Storage deals soar since 2018

Executive Editor
Source: Long Duration Energy Storage Council, PitchBook • Data is based on public investments, venture capital, private equity, corporate and debt investments of 35 major LDES companies.

Investments in long duration energy storage have increased by nearly a factor of 13 since 2018.

The data comes from a recent report by the Long Duration Energy Storage (LDES) Council and year-end numbers from PitchBook, a financial research firm and data provider.

Long duration energy storage is classified as technologies that can store energy for days and even weeks at a time. This type contrasts with the most well-known type of storage: lithium-ion batteries.

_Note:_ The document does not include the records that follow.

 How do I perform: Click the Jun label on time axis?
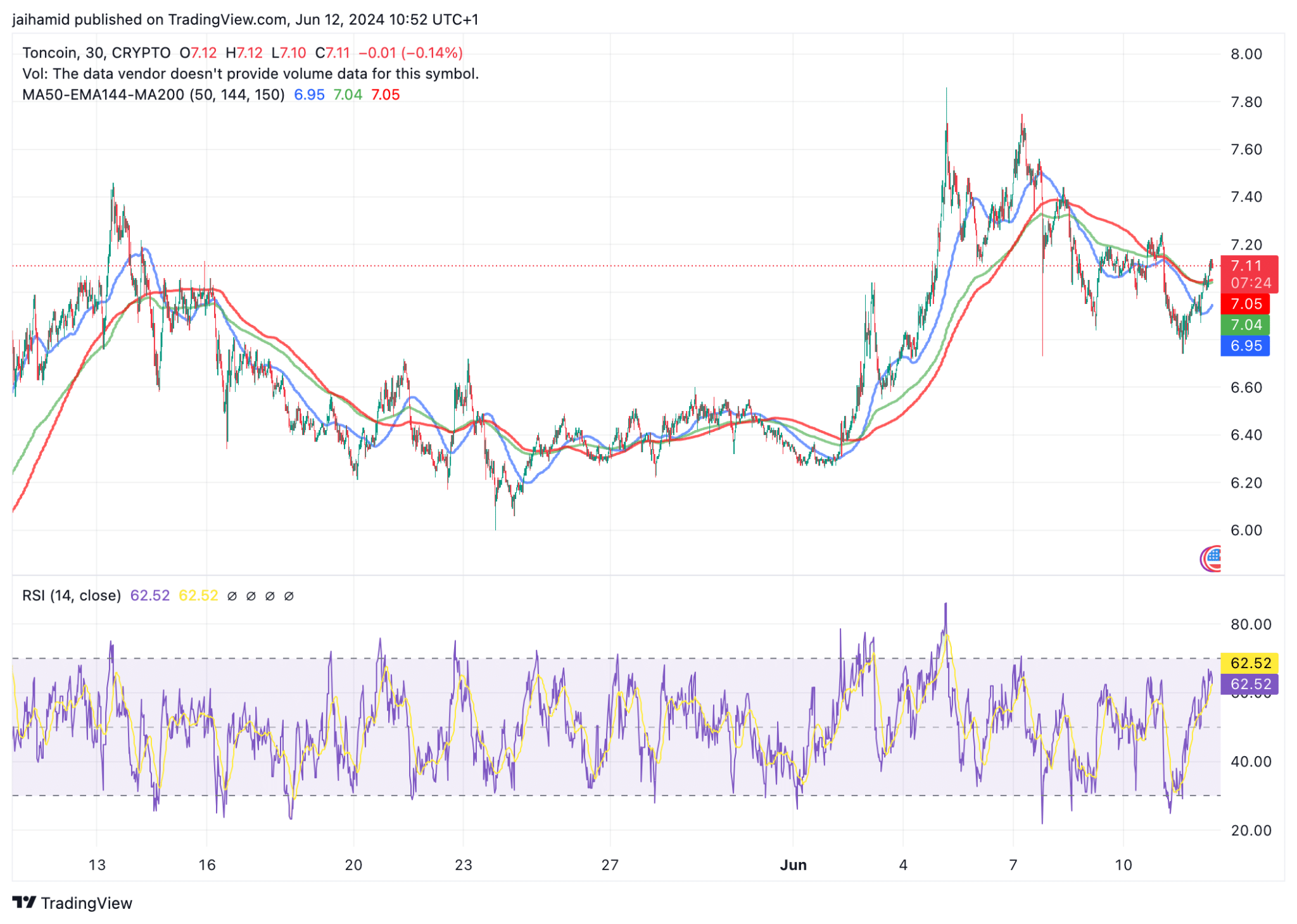[793, 865]
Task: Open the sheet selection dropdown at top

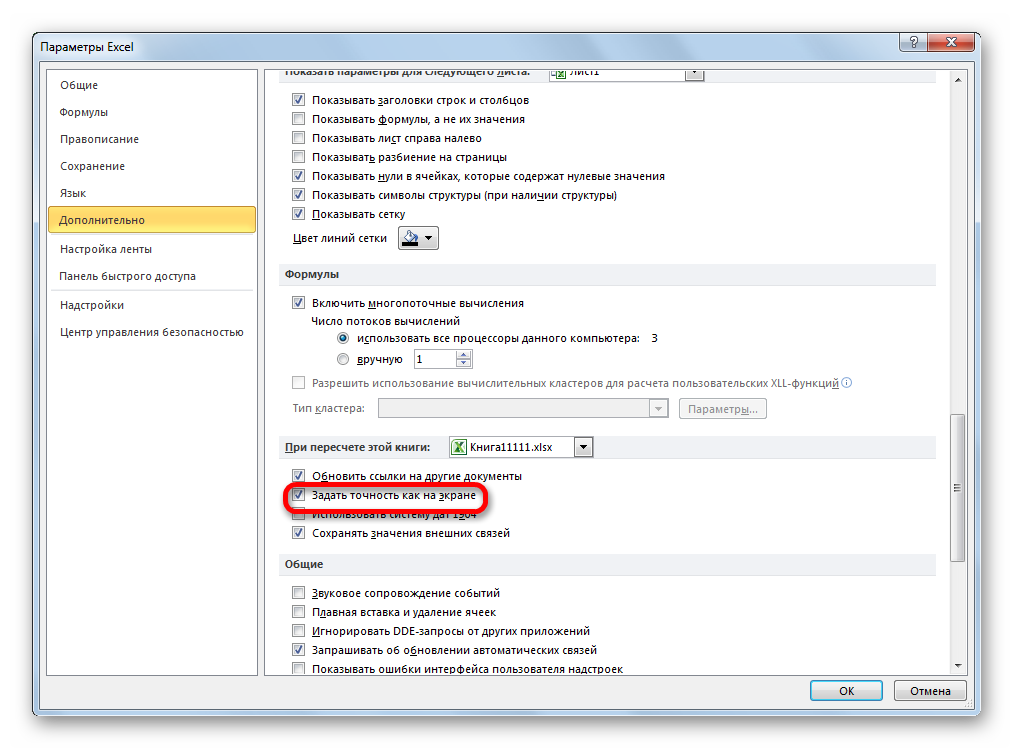Action: pos(694,73)
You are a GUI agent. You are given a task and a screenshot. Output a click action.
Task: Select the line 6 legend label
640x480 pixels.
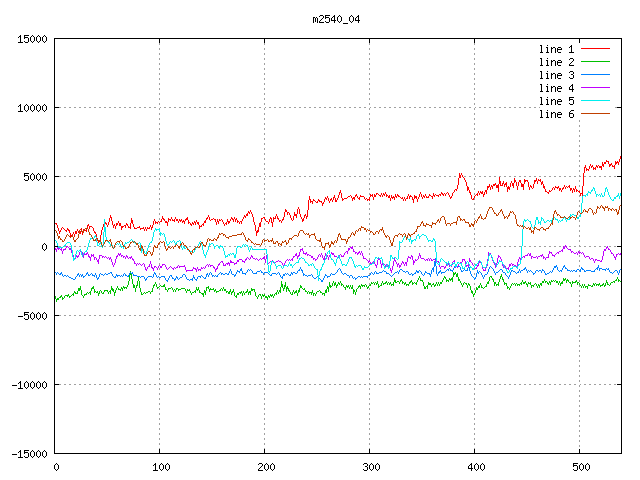[x=556, y=114]
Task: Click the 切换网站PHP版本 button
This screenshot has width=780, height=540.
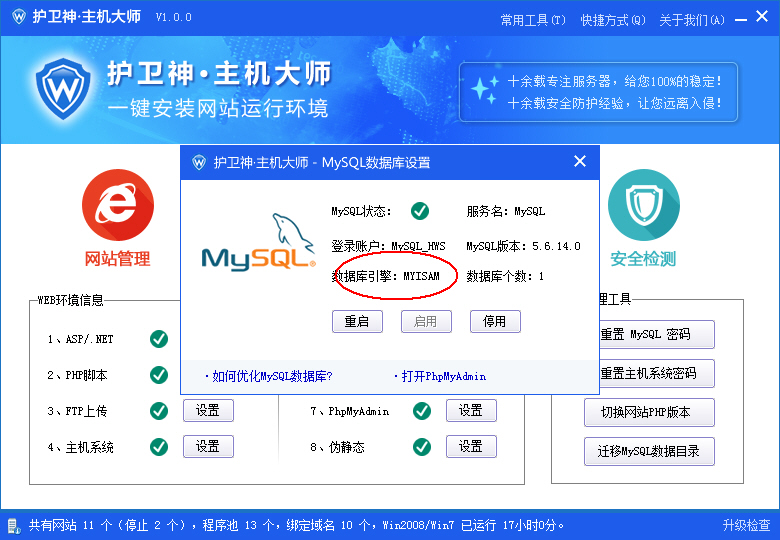Action: pyautogui.click(x=649, y=412)
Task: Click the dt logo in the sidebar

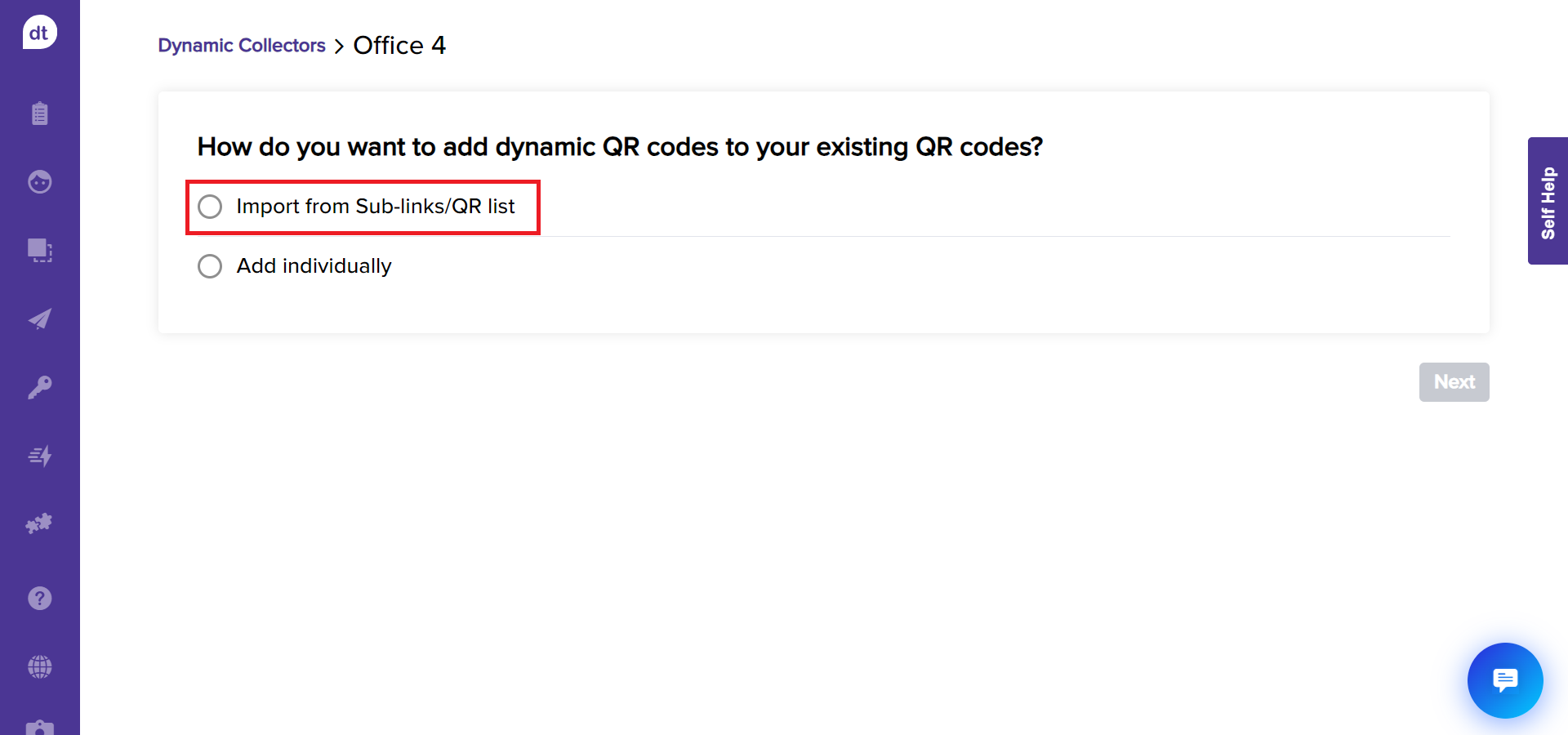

As Dowling wrote above, different types of storage technologies serve different purposes. LDES can compensate for seasons that are less windy than normal (as Europe has just experienced), while lithium-ion batteries can work best with cars and brief stints on a power grid.

The LDES Council, which launched at the United Nations Climate Change Conference last November, includes roughly two dozen members ranging from technology startups to major corporations, including BP, Siemens Energy and Rio Tinto.

This year is already serving up more big deals. Goldman Sachs just invested $250 million from its private equity division into Hydrostor, according to Canary Media. The outlet says this makes it “one of the largest corporate investments ever made” in an LDES company.

Note: Breakthrough Energy is a member of the LDES Council.